▶ **Exercise instructions**:
**A.** Answer these questions about the Hydra summer school text:
(i) How did students at Hydra get to talk with the speakers?
(ii) At what time did the designated students put up their posters?
(iii) Where were the poster white boards located?
**B.** Sum up the Hydra summer school text in two sentences.

+++ Extract to read +++

For Marta Perera Pérez of Danstem, the opportunity for in depth conversations with leading scientists about the work they do was a unique opportunity:

During the week at Hydra we got the opportunity to talk with the speakers in small groups. So, after attending the lecture, you could have the opportunity to actually get closer to them and discuss the topics more deeply. I was surprised that they also shared with us their opinions and insights and not only the points discussed at their talks. I think all of them made a great effort to level with us and to speak to us as colleagues and not as students.


For Hjalte List Larsen of Danstem the poster sessions provided a vibrant atmosphere:

In addition to the many great lectures, the Hydra summer school offered a truly inspiring poster session. At 9 AM 12-15 designated students would put up their posters on the white boards located in a small hotel patio amongst palms and colourful flowers. Even though the poster session wasn’t scheduled until late in the evening, and despite the location of the posters close to the tempting pool area, there was a constant buzz at the posters in the breaks between talks. The fact that only few students presented posters every day created an intense atmosphere during the evening sessions, as the many remaining students were free to browse the posters. I was very impressed by the level of interaction and engagement at the session, and the mix of people from multiple different fields within stem cell biology research challenged me to explain my research in different ways and made me see my project from whole new perspectives. There was a continuous flux of people at posters and on many occasions people were lining up for the next start of that two minutes poster description. After two hours of non-stop engagement at my poster, I left the session overwhelmed by the interest and the flood of exciting feedback, craving a drink after all that talking in the dry Greek summer night air.

+++ Source information +++

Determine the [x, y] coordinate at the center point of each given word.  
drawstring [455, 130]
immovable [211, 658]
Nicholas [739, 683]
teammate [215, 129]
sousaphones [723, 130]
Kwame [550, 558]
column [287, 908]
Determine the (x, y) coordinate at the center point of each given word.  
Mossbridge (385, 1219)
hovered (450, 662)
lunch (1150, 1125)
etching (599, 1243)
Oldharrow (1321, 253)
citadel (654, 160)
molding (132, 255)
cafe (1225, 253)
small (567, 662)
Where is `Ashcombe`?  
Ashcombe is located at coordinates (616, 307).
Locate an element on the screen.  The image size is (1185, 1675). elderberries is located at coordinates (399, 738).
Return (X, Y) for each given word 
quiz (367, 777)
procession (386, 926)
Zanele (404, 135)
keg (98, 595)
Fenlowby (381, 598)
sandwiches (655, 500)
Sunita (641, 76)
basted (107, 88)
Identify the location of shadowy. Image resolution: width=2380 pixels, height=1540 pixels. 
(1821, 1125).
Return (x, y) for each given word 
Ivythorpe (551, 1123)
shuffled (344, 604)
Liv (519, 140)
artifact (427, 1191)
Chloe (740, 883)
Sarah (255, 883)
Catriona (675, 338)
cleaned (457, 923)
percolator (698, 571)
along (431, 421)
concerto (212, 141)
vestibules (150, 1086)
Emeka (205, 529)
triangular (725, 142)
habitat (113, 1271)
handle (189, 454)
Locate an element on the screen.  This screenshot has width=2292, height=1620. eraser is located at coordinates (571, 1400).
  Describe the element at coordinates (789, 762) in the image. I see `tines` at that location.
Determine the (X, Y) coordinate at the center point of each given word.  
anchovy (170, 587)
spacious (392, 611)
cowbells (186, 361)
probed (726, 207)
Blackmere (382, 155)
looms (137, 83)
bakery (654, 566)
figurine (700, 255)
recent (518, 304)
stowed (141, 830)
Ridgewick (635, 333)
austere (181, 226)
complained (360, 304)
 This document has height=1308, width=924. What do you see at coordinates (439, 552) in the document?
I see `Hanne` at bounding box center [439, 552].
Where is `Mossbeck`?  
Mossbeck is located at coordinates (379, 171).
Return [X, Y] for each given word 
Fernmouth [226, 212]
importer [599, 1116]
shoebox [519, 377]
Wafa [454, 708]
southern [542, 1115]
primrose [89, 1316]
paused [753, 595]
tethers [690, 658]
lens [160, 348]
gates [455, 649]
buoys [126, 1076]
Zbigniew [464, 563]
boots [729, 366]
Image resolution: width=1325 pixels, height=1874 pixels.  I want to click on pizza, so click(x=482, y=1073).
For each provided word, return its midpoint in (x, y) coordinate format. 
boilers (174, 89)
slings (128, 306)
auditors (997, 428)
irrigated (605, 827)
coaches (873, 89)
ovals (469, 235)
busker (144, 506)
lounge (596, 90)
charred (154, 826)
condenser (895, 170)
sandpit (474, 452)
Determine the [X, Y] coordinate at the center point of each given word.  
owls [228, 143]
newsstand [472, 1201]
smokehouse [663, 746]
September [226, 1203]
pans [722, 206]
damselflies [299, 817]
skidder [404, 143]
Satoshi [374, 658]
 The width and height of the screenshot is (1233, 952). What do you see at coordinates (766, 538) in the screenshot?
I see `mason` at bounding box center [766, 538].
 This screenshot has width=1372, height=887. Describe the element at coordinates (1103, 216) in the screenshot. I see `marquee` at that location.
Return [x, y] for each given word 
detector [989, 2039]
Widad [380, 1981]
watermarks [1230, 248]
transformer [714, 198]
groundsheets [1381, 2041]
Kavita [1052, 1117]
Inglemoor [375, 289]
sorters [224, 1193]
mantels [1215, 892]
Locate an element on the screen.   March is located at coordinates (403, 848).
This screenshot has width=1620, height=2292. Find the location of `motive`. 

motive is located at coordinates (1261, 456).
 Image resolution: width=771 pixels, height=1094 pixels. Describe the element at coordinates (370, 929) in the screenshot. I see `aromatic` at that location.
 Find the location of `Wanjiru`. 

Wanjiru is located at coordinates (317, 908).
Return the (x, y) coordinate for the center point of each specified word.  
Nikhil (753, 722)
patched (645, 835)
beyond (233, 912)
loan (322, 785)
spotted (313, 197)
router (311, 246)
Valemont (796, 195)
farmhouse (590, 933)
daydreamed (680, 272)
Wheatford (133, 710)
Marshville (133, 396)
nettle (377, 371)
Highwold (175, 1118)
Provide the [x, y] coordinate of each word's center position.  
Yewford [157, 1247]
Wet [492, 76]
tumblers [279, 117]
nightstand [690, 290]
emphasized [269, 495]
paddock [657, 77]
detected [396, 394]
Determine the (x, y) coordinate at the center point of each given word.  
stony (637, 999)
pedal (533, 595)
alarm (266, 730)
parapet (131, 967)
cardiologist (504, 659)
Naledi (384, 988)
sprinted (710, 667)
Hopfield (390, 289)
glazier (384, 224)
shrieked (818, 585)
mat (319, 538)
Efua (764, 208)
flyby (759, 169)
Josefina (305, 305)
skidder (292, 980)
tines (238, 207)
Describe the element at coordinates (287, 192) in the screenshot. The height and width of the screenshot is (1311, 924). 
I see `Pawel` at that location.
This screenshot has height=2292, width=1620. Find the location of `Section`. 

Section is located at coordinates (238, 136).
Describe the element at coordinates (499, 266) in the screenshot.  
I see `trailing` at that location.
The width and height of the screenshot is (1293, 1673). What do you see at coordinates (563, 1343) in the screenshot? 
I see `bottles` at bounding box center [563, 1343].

+++

▶ **Outputs for the tasks**:
**A.**
(i) In small groups.
(ii) At 9 AM.
(iii) In a small hotel patio among palms and flowers.

**B.** Marta Perera Pérez of Danstem valued the chance to talk with the Hydra speakers in small groups, where they shared their own opinions and spoke to the students as colleagues. Hjalte List Larsen of Danstem describes an inspiring poster session with constant interaction and feedback that brought new perspectives on the project being presented.